What is expected | Write out the rows from the line containing "Image resolution: width=1726" up to and including the line containing "center [870, 238].", repeating each line exactly.
********
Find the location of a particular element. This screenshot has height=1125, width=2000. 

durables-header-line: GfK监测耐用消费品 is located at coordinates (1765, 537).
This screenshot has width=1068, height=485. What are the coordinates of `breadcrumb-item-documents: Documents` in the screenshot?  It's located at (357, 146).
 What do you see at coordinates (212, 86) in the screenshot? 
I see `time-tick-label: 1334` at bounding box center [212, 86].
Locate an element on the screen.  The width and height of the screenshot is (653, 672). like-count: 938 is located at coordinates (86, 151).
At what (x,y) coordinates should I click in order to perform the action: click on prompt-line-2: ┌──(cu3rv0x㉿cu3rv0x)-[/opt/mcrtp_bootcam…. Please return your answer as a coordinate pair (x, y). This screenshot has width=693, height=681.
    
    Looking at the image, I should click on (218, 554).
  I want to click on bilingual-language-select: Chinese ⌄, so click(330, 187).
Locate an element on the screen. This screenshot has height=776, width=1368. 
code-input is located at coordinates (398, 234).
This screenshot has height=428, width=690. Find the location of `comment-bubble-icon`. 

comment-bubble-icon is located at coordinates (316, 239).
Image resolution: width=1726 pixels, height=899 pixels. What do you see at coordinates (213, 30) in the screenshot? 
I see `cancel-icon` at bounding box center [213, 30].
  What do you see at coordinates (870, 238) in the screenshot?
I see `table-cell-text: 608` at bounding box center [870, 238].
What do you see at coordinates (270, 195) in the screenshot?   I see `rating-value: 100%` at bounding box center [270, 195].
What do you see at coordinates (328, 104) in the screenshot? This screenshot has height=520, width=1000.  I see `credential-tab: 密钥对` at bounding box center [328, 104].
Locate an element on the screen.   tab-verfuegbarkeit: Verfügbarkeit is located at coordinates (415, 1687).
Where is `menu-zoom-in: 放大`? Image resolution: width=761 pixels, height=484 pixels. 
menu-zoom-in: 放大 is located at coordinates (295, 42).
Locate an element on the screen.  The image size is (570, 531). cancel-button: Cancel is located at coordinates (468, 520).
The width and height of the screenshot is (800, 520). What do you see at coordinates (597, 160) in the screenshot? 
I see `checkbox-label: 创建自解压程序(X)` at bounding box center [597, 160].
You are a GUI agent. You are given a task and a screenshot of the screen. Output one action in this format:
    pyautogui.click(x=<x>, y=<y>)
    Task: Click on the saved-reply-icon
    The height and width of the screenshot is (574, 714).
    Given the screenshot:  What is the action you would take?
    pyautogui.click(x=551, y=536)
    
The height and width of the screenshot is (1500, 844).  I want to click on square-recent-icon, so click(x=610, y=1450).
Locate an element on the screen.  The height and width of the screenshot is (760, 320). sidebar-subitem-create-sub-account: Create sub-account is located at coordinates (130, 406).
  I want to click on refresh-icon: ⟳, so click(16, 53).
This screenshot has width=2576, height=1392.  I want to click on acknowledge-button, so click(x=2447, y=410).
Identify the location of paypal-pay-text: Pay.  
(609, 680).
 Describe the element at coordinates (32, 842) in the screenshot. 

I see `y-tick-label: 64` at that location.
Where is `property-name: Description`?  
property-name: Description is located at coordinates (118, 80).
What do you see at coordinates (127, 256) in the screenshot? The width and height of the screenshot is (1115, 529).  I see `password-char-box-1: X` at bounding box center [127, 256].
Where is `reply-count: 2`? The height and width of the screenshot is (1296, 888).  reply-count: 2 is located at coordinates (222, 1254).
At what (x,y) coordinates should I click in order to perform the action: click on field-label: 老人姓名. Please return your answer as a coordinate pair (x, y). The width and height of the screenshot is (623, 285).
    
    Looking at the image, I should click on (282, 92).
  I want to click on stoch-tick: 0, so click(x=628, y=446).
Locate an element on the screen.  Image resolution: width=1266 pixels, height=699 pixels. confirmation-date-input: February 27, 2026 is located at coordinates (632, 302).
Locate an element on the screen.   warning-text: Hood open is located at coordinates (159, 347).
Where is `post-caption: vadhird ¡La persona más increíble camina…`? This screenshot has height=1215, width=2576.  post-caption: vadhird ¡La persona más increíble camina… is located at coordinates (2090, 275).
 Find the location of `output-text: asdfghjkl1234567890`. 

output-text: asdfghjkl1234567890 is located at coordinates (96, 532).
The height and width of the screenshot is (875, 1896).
********
Exercise result |
Image resolution: width=1726 pixels, height=899 pixels. What do you see at coordinates (213, 30) in the screenshot? 
I see `cancel-icon` at bounding box center [213, 30].
  What do you see at coordinates (870, 238) in the screenshot?
I see `table-cell-text: 608` at bounding box center [870, 238].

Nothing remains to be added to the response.